Introduction to theories and models of deviant behavior. Reinforcement of the sociological perspective on human behavior. Social control and the construction of categories of deviance. Analysis of social conditions which impacts rates of deviance including violence, sexual deviance, mental illness, substance abuse, street crime and white collar crime. Societal responses to deviance.

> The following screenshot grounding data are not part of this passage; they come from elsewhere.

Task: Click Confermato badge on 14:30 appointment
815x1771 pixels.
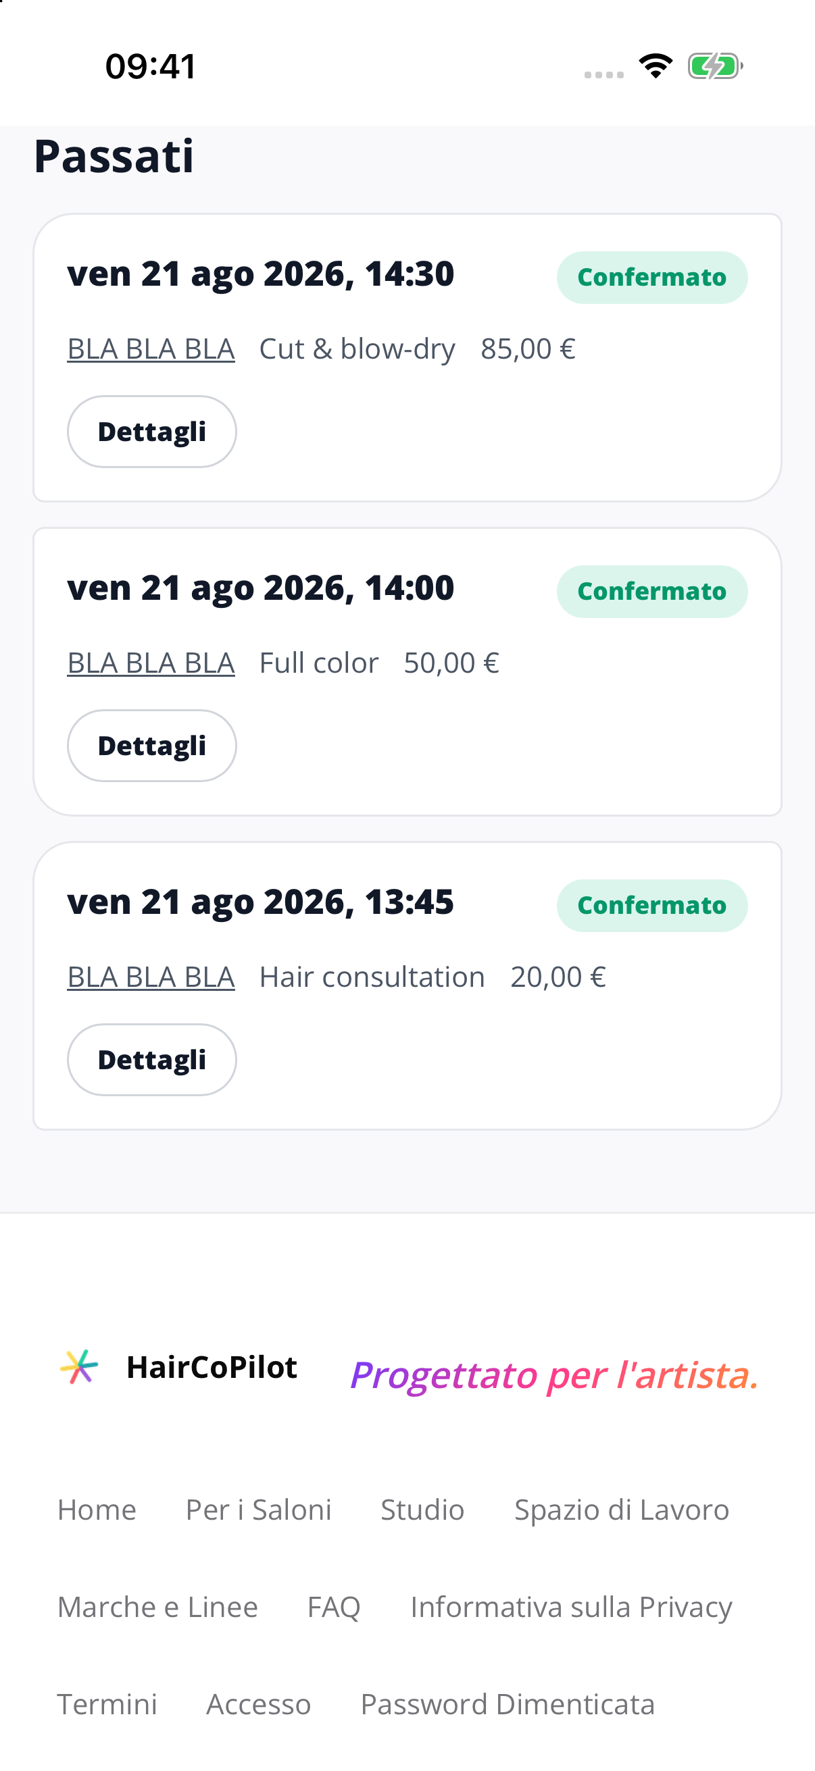Action: [x=652, y=278]
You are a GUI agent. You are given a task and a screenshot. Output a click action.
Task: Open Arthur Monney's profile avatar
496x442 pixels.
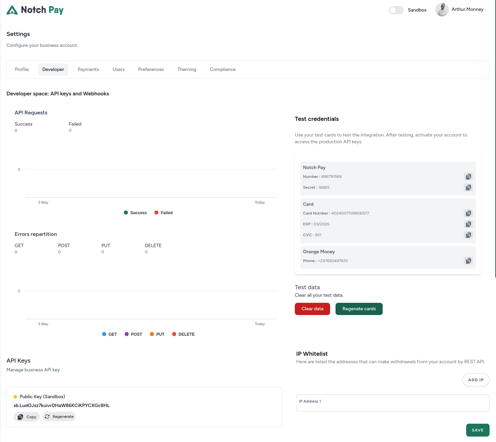pyautogui.click(x=442, y=10)
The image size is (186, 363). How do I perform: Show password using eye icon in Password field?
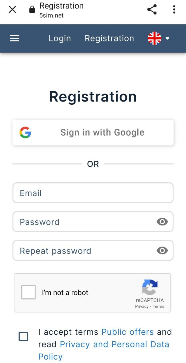tap(162, 222)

The uses of stigma to label deviants.

 
Prerequisite(s) / Corequisite(s):

None.

 
Course Rotation for Day Program:

Offered Spring.

 
Text(s): Most current editions of the following:

Most current editions of the following:



Deviance Today
By Thio, Alex C., Calhoun, Thomas C., and Conyers, Addrain (Pearson)
Category/Comments - Core text
Recommended
Readings in Deviant Behavior
By Thio, Alex and Thomas C. Calhoun (Allyn and Bacon)
Category/Comments - Core Text
Recommended
Sociology of Deviant Behavior
By Clinard, Marshall B. and Robert F. Meier (Thomson)
Category/Comments - Core Text
Recommended
Deviant Behavior
By Goode, Erich (Pearson)
Category/Comments - Core Text
Recommended
Social Deviance: Readings in Theory and Research
By Pontelle, Henry and Rosoff, Stephen M. (McGraw-Hill)
Category/Comments - Core Text
Recommended
Constructions of Deviance
By Adler, Patricia A. and Peter Adler (Thomson)
Category/Comments - Core Text
Recommended
Elite Deviance
By Simon, David R. (Pearson)
Category/Comments - Supplemental Text
Recommended
The Social Construction of Sexuality
By Seidman, Steven (W. W. Norton)
Category/Comments - Supplemental Text
Recommended
Extreme Deviance
By Bader, Chrisotpher D., Blee, Kathleen M., Gimlin, Debra, Kelley-Romano, Stephanie, Goode, Erich, Nieli, Russell K., Metzger, Tom, de Young, Mary, and Roselle, Mike (Sage)
Category/Comments - Supplemental Text
Recommended
 
Course Objectives
  • To articulate the sociological perspective on deviance as a concept.
  • To articulate the role of theory in the sociology of deviance.
  • To think critically about the role of social power in defining categories of deviance.
  • To analyze the manner in which society responds to deviant behavior.
  • To understand the nature and sources of deviant behavior.
 
Measurable Learning
Outcomes:
  • Explain the concepts of deviance and social control.
  • Evaluate the merits of various theories of deviance.
  • Describe the role of authority in defining deviance.
  • Explain the historical context of the creation of institutions of social control.
  • Articulate the methods used in research on social deviance
  • Articulate how categories of deviance change over time.
 
Topical Outline:
  • Defining deviance
  • Positivist theories of deviance
  • Constructionist theories of deviance.
  • Feminist and postmodern theories of deviance.
  • The invention of "normal" sexuality.
  • Gender role violations, intersexuality.
  • "Deviant" Sexuality.
  • Body modification.
  • Interpersonal violence.
  • Suicide.
  • Mental disorders.
  • The war on drugs.
  • Elite deviance.
  • Underprivileged deviance.
  • Victims of stigma.
 

Recommended maximum class size for this course: 35

 
Library Resources:

Online databases are available at http://www.ccis.edu/offices/library/index.asp. You may access them from off-campus using your CougarTrack login and password when prompted.

 
Prepared by: Yngve Digernes Date: August 25, 2014
NOTE: The intention of this master course syllabus is to provide an outline of the contents of this course, as specified by the faculty of Columbia College, regardless of who teaches the course, when it is taught, or where it is taught. Faculty members teaching this course for Columbia College are expected to facilitate learning pursuant to the course objectives and cover the subjects listed in the topical outline. However, instructors are also encouraged to cover additional topics of interest so long as those topics are relevant to the course's subject. The master syllabus is, therefore, prescriptive in nature but also allows for a diversity of individual approaches to course material.